Attorney Michael Cohen secretly obtained a restraining order on Feb. 27 in private arbitration proceedings, NBC News reported. The order was meant to block Clifford from disclosing "confidential information," per a nondisclosure agreement she'd signed back in Oct. 28, 2016, just days before the presidential election.
The 2016 nondisclosure agreement barred Clifford from sharing information about Trump or his alleged sexual partners, and detailed that Clifford's attorney at the time would receive $130,000 for her to stay quiet.
On Tuesday, Clifford filed a lawsuit against Trump, which included the text of the nondisclosure agreement. The suit claims the nondisclosure agreement ― which it called a "hush agreement" ― was not valid, because Trump himself hadn't signed it, though both Clifford and Cohen had.
At a press briefing on Wednesday, White House press secretary Sarah Huckabee Sanders responded to a question about the case by saying the president has denied the allegations and by referring to the arbitration.
"Again, this case has already been won in arbitration," Sanders added. "Anything beyond that, I would refer you to outside counsel."
"President Trump hasn't won anything relating to Ms. Clifford," Clifford's lawyer Michael Avenatti told NBC News on Wednesday, in response to Huckabee Sanders' comment about the arbitration.
"First of all, it does not appear as if he was even a party to the arbitration Ms. Sanders is referring to. How can you win something you're not even a part of?" Avenatti said. "Secondly, claiming that Mr. Trump 'won' at arbitration when there has been no hearing, no notice to Ms. Clifford, no opportunity given to her to respond, and no decision on the merits, is completely bogus."
On Wednesday, Cohen's lawyer Lawrence S. Rosen told The New York Times that the arbitration barred Clifford from filing her Tuesday lawsuit.

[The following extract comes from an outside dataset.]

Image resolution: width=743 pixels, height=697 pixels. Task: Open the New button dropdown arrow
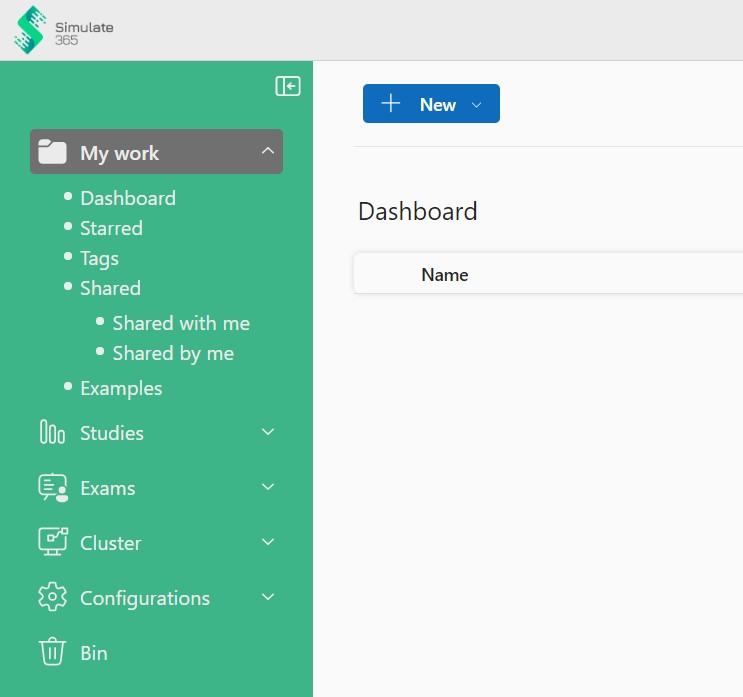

In the suit, Clifford claims her alleged affair with Trump occurred in summer 2006 and went "well into 2007" ― after Trump married Melania Trump and their son Barron was born. The suit also refers to the Feb. 27 arbitration, calling it "bogus" and listing it as one of multiple attempts to block Clifford from discussing the alleged relationship.
"To be clear, the attempts to intimidate Ms. Clifford into silence and 'shut her up' in order to 'protect Mr. Trump' continue unabated," the Tuesday lawsuit said. "On or about February 27, 2018, Mr. Trump's attorney Mr. Cohen surreptitiously initiated a bogus arbitration proceeding against Ms. Clifford."
On Wednesday, Avenatti told NBC News that earlier that day Cohen's attorney had "further threatened [Clifford] in an attempt to prevent her from telling the truth about what really happened. We do not take kindly to these threats, nor will we be intimidated."
HuffPost reached out to Cohen's lawyer Rosen, but did not immediately receive a response.